Women, on the other hand, always had to be more flexible. Yes, there'd be the season to pick berries and the season to gather nuts, and that would suggest a routine -- but the cave-women had charge of the cave-kids, too. Kids have never been entirely predictable. And there'd be surprises, as well -- one minute you're chewing deer hide to soften it enough so you can pierce it with your stone awl, and the next minute wolves or saber-tooth tigers are chasing the kids, or a large bear comes back to reclaim the cave that everyone thought he'd abandoned.

Christmas, for the allegedly 'gentler' sex, is just another disruption in the schedule with which they cope. Like their great-great-great (and so on) grandmothers chasing off the bear while the men were out goofing around looking for mastodons, women just cope with Christmas better.

But this year has put even Long Suffering Spouse to the test.

There's all our stuff, of course, but we know where to stash this picture or that one until their Christmas replacements come off the walls. But we have Younger Daughter and Olaf and the Baby-to-be-named-later in residence with us this year. Their stuff from the wedding is still in the basement -- underneath their stuff from the baby shower and the Baptism. And now they have Christmas stuff, too.

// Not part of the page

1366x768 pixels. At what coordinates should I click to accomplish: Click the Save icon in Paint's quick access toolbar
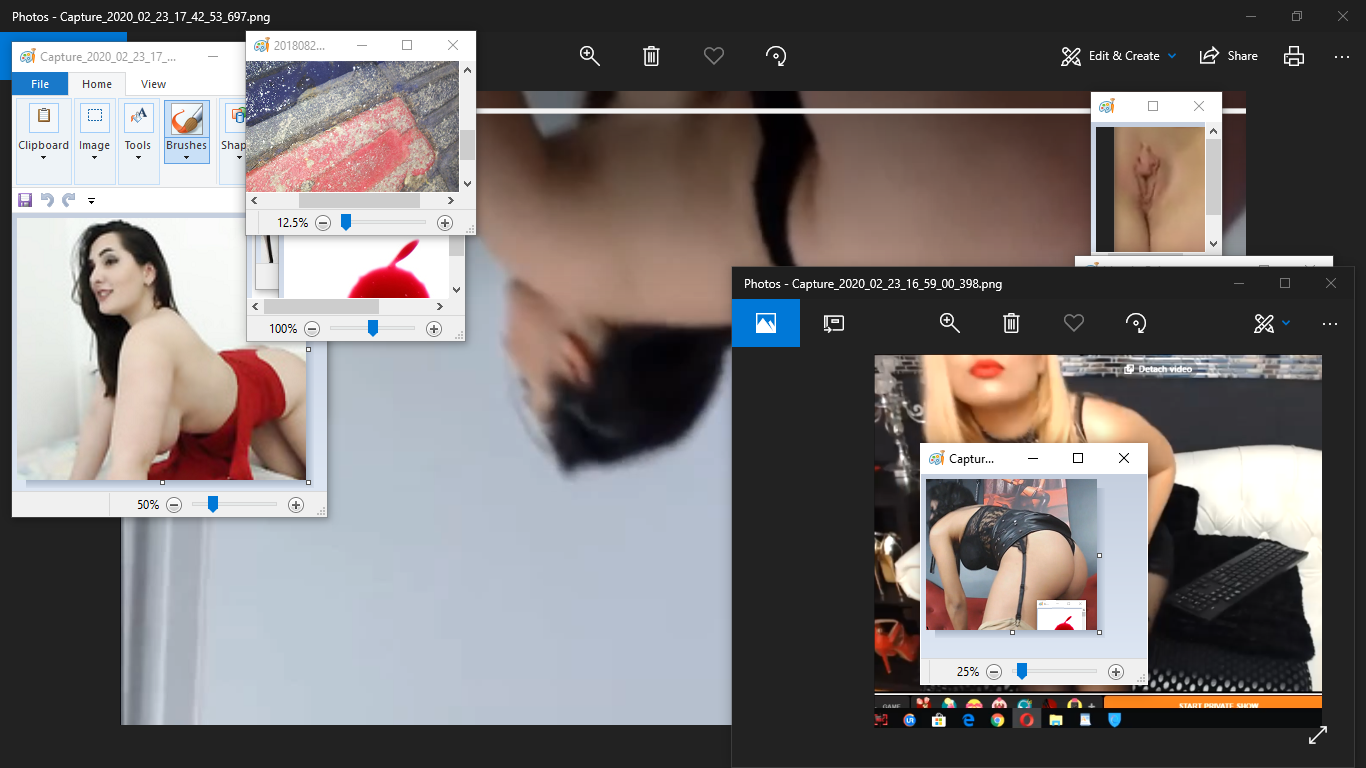tap(25, 200)
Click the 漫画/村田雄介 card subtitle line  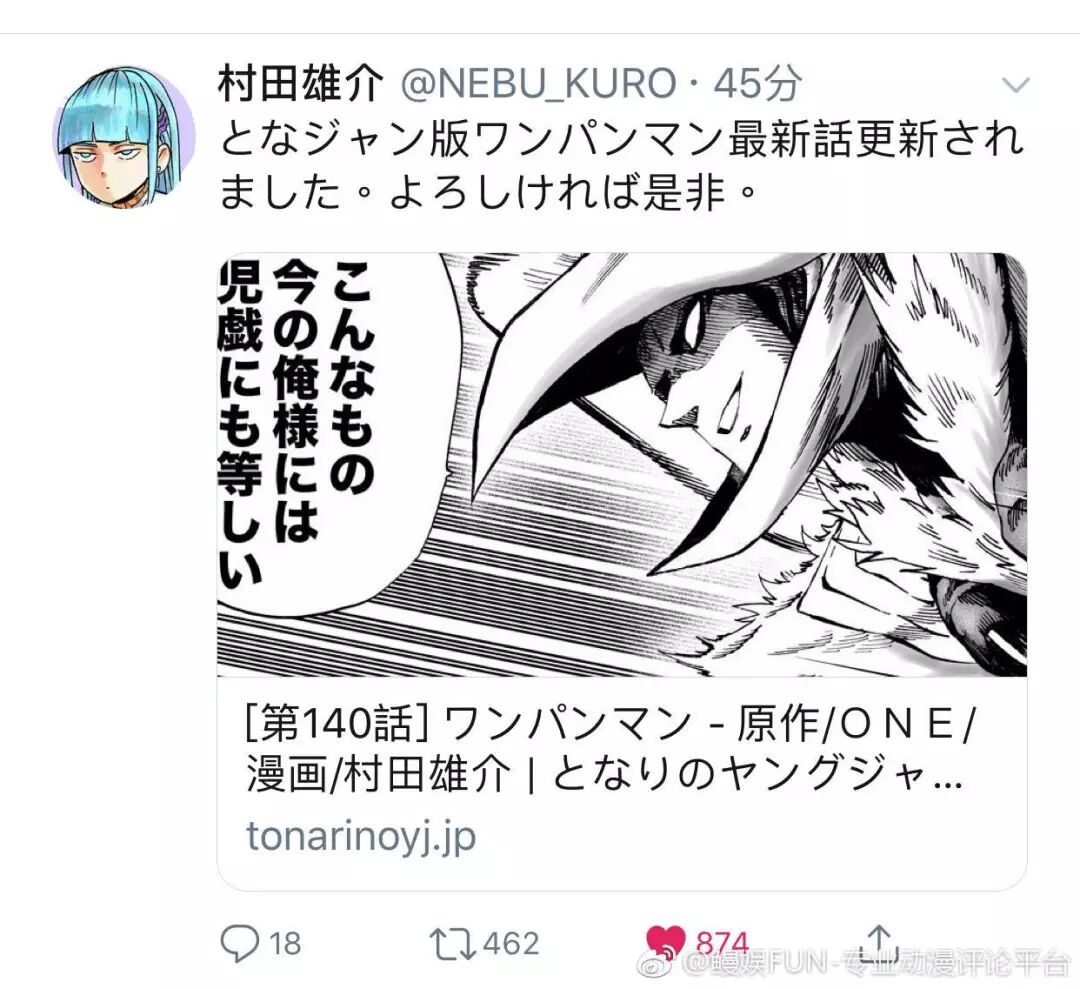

Then Older Daughter and her husband Hank and their dog Cork descended upon us -- with all their usual baggage (Cork's travel cage, Hank's suitcase -- which is always left on the living room floor, Older Daughter's hair dryer and her hair curler -- which seems, though I know it can not be so, to simultaneously take up residence in each bathroom in the house) and all of their Christmas stuff besides.

Maybe that's the real reason why we have to put up a tall tree -- so at least the tip of it can be visible above all this stuff.

I had to walk sideways, and serpentine, just to get to the coffeemaker last Friday.

By Christmas, all of this disruption had begun to wear on Long Suffering Spouse as well. It's one thing to have your nut-gathering interrupted by a saber-tooth tiger attack, but at our house it's the modern equivalents of wolves and saber-tooth tigers and bears all at the same time.

My friend Steve called me at the office late yesterday afternoon. "I'm surprised you're at work with everything that must be going on at your house," he said. And when I did not answer immediately he thought a little. "Of course, maybe that's why you're at work, eh?"

Bingo!

1 comment:

Anonymous said...

Love this post as it made me think of my paternal grandmother. No one had a stricter routine than her. I'm talking about many decades ago and everyday had it's certain job to be done. Monday was laundry day, with her wringer washer, and Tuesdays were baking days and etc.....On top of that she was a clean freak and seriously she washed down the walls of one room everyday of every week. Their house had 7 rooms and every week those walls got washed down regardless of if anyone had even been in some of them rooms. If she were still alive and walked in my house and realized how rarely I wash down any walls she would probably fall dead.

I'm like you though I don't like all the disruption that comes with the holidays.